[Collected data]
━━━━━━━━━━━━━━━━━━━━━━━━━━━━━━

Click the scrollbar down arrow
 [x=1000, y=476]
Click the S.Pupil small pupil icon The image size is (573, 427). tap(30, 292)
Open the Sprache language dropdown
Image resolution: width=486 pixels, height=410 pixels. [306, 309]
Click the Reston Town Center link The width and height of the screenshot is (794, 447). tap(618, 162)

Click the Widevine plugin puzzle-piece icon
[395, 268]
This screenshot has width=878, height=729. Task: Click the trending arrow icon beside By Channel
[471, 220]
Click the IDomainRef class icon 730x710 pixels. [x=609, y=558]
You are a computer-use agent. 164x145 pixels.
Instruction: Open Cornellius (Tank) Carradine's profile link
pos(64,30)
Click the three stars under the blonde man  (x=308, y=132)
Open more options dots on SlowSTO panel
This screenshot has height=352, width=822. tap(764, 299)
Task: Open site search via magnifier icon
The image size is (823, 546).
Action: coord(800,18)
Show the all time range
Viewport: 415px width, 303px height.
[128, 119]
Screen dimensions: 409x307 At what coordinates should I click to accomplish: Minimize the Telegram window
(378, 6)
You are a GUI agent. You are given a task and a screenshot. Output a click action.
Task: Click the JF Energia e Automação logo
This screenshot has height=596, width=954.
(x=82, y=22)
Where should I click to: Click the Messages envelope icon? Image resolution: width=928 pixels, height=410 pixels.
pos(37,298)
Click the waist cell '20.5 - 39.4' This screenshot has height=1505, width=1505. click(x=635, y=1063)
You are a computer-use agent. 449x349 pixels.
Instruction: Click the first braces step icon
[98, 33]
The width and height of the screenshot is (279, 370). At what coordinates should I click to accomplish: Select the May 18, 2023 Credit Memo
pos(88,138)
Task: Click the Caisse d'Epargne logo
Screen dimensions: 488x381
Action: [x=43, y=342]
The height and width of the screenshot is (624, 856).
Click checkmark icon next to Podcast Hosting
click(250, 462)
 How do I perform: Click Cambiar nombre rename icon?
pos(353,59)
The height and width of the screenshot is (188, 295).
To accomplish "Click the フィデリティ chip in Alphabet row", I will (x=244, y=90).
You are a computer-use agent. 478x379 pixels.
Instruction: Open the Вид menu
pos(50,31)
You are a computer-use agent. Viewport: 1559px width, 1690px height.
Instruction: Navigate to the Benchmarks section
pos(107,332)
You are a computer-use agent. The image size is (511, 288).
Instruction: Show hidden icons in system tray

━━━━━━━━━━━━━━━━━━━━━━━━━━━━━━

▶ [Requirement] Exact duplication is required for the lines above, from the line that contains "Screen dimensions: 409x307" to the line that contains "You are a computer-use agent. 449x349 pixels.", inclusive; omit all others.

▶ [Written solution]
Screen dimensions: 409x307 At what coordinates should I click to accomplish: Minimize the Telegram window
(378, 6)
You are a GUI agent. You are given a task and a screenshot. Output a click action.
Task: Click the JF Energia e Automação logo
This screenshot has height=596, width=954.
(x=82, y=22)
Where should I click to: Click the Messages envelope icon? Image resolution: width=928 pixels, height=410 pixels.
pos(37,298)
Click the waist cell '20.5 - 39.4' This screenshot has height=1505, width=1505. click(x=635, y=1063)
You are a computer-use agent. 449x349 pixels.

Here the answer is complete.